On 6/19/06, Cobb <sealclubbingfun(a)googlemail.com> wrote:
The problem is, I think, that lots of people who
comment here don't actually
take part in AFD.
They don't see the day-to-day crap... they just see a system that keeps
struggling along
despite being hopelessly broken and unscalable. AFD is such a demented
system that
it's very often less hassle to just ignore rubbish than even try to get it
deleted. No doubt
certain inclusionist factions on Wikipedia rather like things that way, and
claim it is a
self-regulating mechanism rather than a system that cannot cope and which
people
avoid.
I greatly disagree. Though I've not been very active in the last few
weeks, AFD in the time I've been on Wikipedia (last year, roughly) has
made the right decision most of the time, and looking at the various
nominations, the vast majority are pretty uncontroversial.
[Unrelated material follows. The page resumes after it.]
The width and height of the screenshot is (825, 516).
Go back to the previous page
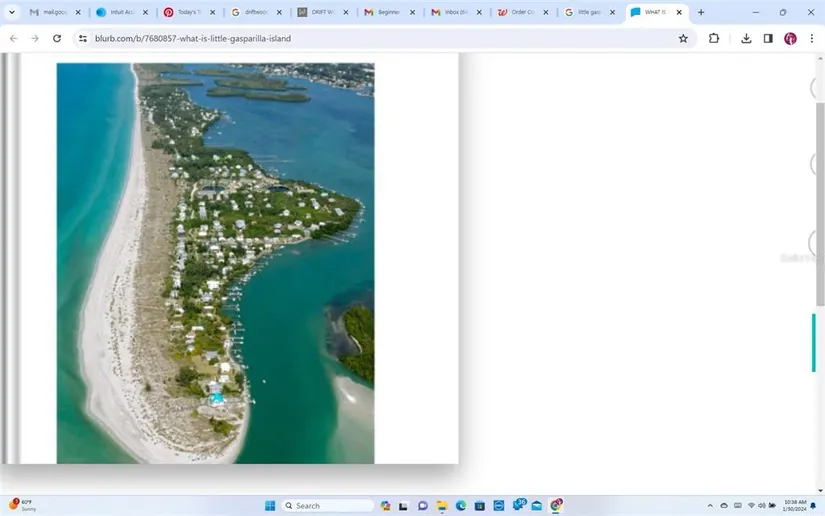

AFD is fine for dealing with noncontroversial deletions. So is Prod,
but any lone individual can de-Prod legitimately, so AFD is a fair
fallback for that.
AFD is a clunky mechanism for dealing with contentious deletions. But
even in those cases, it seems to largely work out ok in the end.
Contentious deletions would be helped, in my opinion, if the
nominators had gone through the policy steps of marking bad articles
for cleanup, attempting to get them cleaned up, etc prior to AFDing
them. People argue less about things which were listed for cleanup
for a month or two and nobody bothered to salvage.